In [36]:
from nltk.stem import WordNetLemmatizer
import nltk
from collections import Counter, defaultdict
from nltk.corpus import stopwords
from nltk import RegexpParser, pos_tag
from nltk.tokenize import word_tokenize, sent_tokenize
 
nltk.download('stopwords')
nltk.download("punkt")
nltk.download('averaged_perceptron_tagger')
nltk.download('wordnet')
nltk.download('omw-1.4')

[nltk_data] Downloading package stopwords to
[nltk_data]     /Users/magnusde93/nltk_data...
[nltk_data]   Package stopwords is already up-to-date!
[nltk_data] Downloading package punkt to
[nltk_data]     /Users/magnusde93/nltk_data...
[nltk_data]   Package punkt is already up-to-date!
[nltk_data] Downloading package averaged_perceptron_tagger to
[nltk_data]     /Users/magnusde93/nltk_data...
[nltk_data]   Package averaged_perceptron_tagger is already up-to-
[nltk_data]       date!
[nltk_data] Downloading package wordnet to
[nltk_data]     /Users/magnusde93/nltk_data...
[nltk_data]   Package wordnet is already up-to-date!
[nltk_data] Downloading package omw-1.4 to
[nltk_data]     /Users/magnusde93/nltk_data...
[nltk_data]   Package omw-1.4 is already up-to-date!


True

In [4]:
lemmatizer = WordNetLemmatizer()

with open("abigel.txt", "r") as file:
    text = file.read()
    
tokenized_words = word_tokenize(text)
lemmatized_words = []

for i in tokenized_words:
    lemmatized_words.append(lemmatizer.lemmatize(i))
    
print("10 of the most common lemmatized tokens are", Counter(lemmatized_words).most_common(10))

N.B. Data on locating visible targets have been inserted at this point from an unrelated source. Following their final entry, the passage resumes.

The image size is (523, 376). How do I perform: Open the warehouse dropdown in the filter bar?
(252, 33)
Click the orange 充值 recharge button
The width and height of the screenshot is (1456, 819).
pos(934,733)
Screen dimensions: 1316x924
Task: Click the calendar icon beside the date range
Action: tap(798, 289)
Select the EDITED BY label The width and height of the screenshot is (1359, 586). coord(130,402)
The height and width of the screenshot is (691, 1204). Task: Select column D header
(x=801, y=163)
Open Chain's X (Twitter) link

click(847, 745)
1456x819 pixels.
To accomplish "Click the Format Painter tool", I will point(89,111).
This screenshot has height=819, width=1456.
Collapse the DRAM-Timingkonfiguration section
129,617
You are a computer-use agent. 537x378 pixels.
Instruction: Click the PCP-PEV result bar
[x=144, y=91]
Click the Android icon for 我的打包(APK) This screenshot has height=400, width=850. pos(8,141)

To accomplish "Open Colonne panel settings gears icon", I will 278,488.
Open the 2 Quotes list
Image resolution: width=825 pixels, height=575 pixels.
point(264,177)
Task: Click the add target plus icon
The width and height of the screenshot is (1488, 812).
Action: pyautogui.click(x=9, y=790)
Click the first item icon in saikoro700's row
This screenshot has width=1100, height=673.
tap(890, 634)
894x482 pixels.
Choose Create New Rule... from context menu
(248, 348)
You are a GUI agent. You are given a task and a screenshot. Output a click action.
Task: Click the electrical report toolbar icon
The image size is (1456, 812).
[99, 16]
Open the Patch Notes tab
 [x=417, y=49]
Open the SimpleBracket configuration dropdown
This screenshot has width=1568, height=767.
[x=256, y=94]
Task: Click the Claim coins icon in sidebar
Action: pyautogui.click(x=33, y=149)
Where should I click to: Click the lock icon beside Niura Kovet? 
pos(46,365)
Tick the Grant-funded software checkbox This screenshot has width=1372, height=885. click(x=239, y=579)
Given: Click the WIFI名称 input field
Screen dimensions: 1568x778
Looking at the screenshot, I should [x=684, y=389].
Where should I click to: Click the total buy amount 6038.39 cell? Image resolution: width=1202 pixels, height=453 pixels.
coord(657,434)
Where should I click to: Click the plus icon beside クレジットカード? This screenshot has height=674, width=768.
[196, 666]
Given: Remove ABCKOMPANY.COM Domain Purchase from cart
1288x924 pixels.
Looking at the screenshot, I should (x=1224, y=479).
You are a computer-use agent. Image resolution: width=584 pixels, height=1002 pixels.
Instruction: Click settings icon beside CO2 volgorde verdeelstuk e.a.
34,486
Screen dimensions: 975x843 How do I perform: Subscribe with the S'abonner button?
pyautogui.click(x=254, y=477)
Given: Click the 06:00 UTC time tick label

10 of the most common lemmatized tokens are [(',', 15084), ('a', 6353), ('.', 4605), ('az', 2719), ('hogy', 1867), ('nem', 1777), ('és', 1698), ('–', 1491), ('is', 1310), ('volt', 923)]


10 of the most common tokens are [(',', 15085), ('a', 6355), ('.', 4731), ('az', 2719), ('hogy', 1867), ('nem', 1777), ('és', 1698), ('is', 1313), ('volt', 925), ('meg', 707)] from assignment 1.

This just shows that my regex was not as bad as I thought, or that my text didn't have anything complicated in it. The "-" is not a part of my tokens which is something I forgot to accomodate for.

In [25]:
with open("abigel.txt", "r") as file:
    text = file.read()

tokenized_words = word_tokenize(text)
tokens_lower = [token.lower() for token in tokenized_words]
stop_words = set(stopwords.words('hungarian'))

filtered_words = []

for w in tokens_lower:
    if w not in stop_words:
        filtered_words.append(w)


print("10 of the most common tokens are", Counter(tokenized_words).most_common(10))
print("10 of the most common tokens are", Counter(lemmatized_words).most_common(10))

10 of the most common tokens are [(',', 15084), ('a', 6353), ('.', 4605), ('az', 2719), ('hogy', 1867), ('nem', 1777), ('és', 1698), ('–', 1491), ('is', 1310), ('volt', 923)]
10 of the most common tokens are [(',', 15084), ('a', 6353), ('.', 4605), ('az', 2719), ('hogy', 1867), ('nem', 1777), ('és', 1698), ('–', 1491), ('is', 1310), ('volt', 923)]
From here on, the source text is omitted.